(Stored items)
________________________________________
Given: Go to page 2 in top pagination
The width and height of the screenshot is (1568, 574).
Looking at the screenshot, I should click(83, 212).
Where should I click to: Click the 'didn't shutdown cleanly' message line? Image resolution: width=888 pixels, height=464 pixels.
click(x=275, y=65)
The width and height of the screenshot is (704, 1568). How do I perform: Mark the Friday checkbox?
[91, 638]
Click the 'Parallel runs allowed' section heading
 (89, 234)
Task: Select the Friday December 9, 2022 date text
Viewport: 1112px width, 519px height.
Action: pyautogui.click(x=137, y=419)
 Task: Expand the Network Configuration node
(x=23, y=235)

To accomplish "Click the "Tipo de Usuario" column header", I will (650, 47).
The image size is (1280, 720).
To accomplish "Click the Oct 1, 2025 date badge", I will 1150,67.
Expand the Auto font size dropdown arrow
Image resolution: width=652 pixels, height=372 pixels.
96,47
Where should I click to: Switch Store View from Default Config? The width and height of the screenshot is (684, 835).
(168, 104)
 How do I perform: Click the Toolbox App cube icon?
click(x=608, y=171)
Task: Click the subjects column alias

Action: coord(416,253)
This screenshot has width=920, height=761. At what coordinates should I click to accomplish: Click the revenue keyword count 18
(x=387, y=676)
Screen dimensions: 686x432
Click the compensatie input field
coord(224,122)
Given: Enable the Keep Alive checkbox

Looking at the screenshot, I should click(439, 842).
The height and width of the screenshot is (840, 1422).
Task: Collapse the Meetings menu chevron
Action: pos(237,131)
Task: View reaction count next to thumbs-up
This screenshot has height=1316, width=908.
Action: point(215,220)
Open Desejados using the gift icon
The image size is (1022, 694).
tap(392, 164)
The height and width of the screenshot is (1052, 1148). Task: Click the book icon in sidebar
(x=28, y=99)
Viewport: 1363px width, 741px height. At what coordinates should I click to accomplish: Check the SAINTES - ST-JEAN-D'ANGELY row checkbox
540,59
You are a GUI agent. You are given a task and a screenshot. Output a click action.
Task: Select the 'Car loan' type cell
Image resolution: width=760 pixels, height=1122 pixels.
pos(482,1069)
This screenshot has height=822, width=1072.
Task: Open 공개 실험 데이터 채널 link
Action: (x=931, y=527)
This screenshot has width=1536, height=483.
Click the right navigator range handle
________________________________________
# The problem
What lines in the data hold the word "will"? Return them.

# Result of this task
To accomplish "Click the "Tipo de Usuario" column header", I will (650, 47).
To accomplish "Click the Oct 1, 2025 date badge", I will 1150,67.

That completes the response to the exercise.